Required work =>
(1) In the piece on the novel A Little Life, copy word for word the stretch from "Although the book" through "over its writing.".
(2) Recast the paragraph of the piece on A Little Life that opens with "The novel portrays the evolving relationships" as a short bulleted list that keeps its main facts.

Page extract =>

As the Wall Street Journal notes, ‘one of the pleasures of fiction is how suddenly a brilliant writer can alter the literary landscape’. Hanya Yanagihara did precisely that with her word-of-mouth bestseller A Little Life. Ambitious in scope with a powerful, deeply affecting story, the novel has already been shortlisted for The Man Booker Prize and The National Book Award, and has won the Kirkus Book Prize. ‘Yanagihara’s immense new book, A Little Life,' The Wall Street Journal continues, 'announces her, as decisively as a second work can, as a major American novelist.’
The novel portrays the evolving relationships between four university friends as they pass through their twenties and on towards middle-age. The group is a ‘pleasingly diverse crew, tightly bound to each other’ (The New Yorker), that consists of Willem, the honest, genuine farm-boy; J.B., the spoilt yet gifted artist; Malcolm, the uneasy inheritor of millions; and Jude, a man scarred by his mysterious past. The novel is multi-faceted; it is a tale of growing up, of friendship through the years, of carving out an existence in New York City, and of private trauma and the life-long shadow it casts.
Yanagihara has chosen to eradicate any reference to significant political and historical events; the result of which is to place the novel in an eternal present tense where the emotional lives of the characters are paramount (The New Yorker). As the novel progresses, Jude emerges as its dark centre; this is, The New Yorker continues, what makes A Little Life such a subversive read: ‘[It] uses the middle-class trappings of naturalistic fiction to deliver an unsettling meditation on sexual abuse, suffering, and the difficulties of recovery.’
A Little Life is unafraid of taking dark, unexpected turns as it reflects on unsettling issues and yet, as The Wall Street Journal observes, this is counterbalanced by its portrayal of fraternity: ‘A Little Life dedicates the same insightful attention to the vicissitudes of friendship as it does to pain.’
Ultimately, as Yanagihara stated in The Telegraph, it is a novel that sets out to ‘capture all the love, distress and horror of life’.
What was the first idea you had for A Little Life – where did it originate from?
Although the book seemed almost to write itself, it's only now, almost two years after I finished, that I realized how much I'd been thinking about it even before I knew it; in fact, I recently found a few pages I'd written about a character who is clearly (I now recognize) a prototype of Jude, the protagonist of A Little Life. But I always knew I wanted to write a book about male friendship -- and about a character who's damaged beyond the point of repair.
Did you plan the book carefully or did it develop more organically?
Both, actually: I had the framework, the narrative arc, a number of key scenes, and the last lines ready before I even started. But the emotions of the book -- specifically, how the characters came to define both companionship and love, and how they continued their conversation with life itself -- developed over its writing.

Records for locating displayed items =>

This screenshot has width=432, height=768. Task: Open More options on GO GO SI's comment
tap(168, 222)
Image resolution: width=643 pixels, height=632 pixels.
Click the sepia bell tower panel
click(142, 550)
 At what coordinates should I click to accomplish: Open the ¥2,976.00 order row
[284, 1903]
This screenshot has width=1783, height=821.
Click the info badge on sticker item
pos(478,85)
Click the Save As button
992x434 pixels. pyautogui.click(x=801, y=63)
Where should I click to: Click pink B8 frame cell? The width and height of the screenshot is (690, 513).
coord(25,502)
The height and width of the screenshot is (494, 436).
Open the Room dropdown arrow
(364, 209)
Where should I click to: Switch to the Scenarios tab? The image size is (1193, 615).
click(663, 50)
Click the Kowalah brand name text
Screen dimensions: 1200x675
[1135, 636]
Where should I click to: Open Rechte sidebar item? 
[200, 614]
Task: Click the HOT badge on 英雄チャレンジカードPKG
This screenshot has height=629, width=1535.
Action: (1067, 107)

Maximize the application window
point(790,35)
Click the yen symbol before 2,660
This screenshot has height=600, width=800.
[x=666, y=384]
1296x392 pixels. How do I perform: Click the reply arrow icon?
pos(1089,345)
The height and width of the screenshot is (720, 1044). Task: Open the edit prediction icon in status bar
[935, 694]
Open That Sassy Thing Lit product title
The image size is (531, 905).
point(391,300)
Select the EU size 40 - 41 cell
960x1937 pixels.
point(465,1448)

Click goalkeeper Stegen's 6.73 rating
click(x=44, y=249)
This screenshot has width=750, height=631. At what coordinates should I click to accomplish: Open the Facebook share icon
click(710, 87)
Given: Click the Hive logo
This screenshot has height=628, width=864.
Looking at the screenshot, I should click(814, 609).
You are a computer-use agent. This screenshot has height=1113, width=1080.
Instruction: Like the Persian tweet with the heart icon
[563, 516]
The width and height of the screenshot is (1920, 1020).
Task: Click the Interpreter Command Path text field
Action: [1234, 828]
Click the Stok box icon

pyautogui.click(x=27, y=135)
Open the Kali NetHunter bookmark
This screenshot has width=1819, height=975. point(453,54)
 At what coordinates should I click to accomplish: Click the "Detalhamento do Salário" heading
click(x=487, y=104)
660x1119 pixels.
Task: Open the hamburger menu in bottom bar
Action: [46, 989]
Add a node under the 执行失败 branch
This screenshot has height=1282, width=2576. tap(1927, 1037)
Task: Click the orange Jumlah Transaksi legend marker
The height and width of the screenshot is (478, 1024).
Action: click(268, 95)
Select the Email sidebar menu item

Results by task =>
(1)
Although the book seemed almost to write itself, it's only now, almost two years after I finished, that I realized how much I'd been thinking about it even before I knew it; in fact, I recently found a few pages I'd written about a character who is clearly (I now recognize) a prototype of Jude, the protagonist of A Little Life. But I always knew I wanted to write a book about male friendship -- and about a character who's damaged beyond the point of repair.
Did you plan the book carefully or did it develop more organically?
Both, actually: I had the framework, the narrative arc, a number of key scenes, and the last lines ready before I even started. But the emotions of the book -- specifically, how the characters came to define both companionship and love, and how they continued their conversation with life itself -- developed over its writing.

(2)
- The novel follows four university friends from their twenties toward middle age.
- The New Yorker calls them a "pleasingly diverse crew, tightly bound to each other."
- Willem is an honest, genuine farm boy.
- J.B. is a spoiled but gifted artist.
- Malcolm is the uneasy heir to millions.
- Jude is a man scarred by a mysterious past.
- The book covers growing up, lasting friendship, making a life in New York City, and private trauma with its lifelong shadow.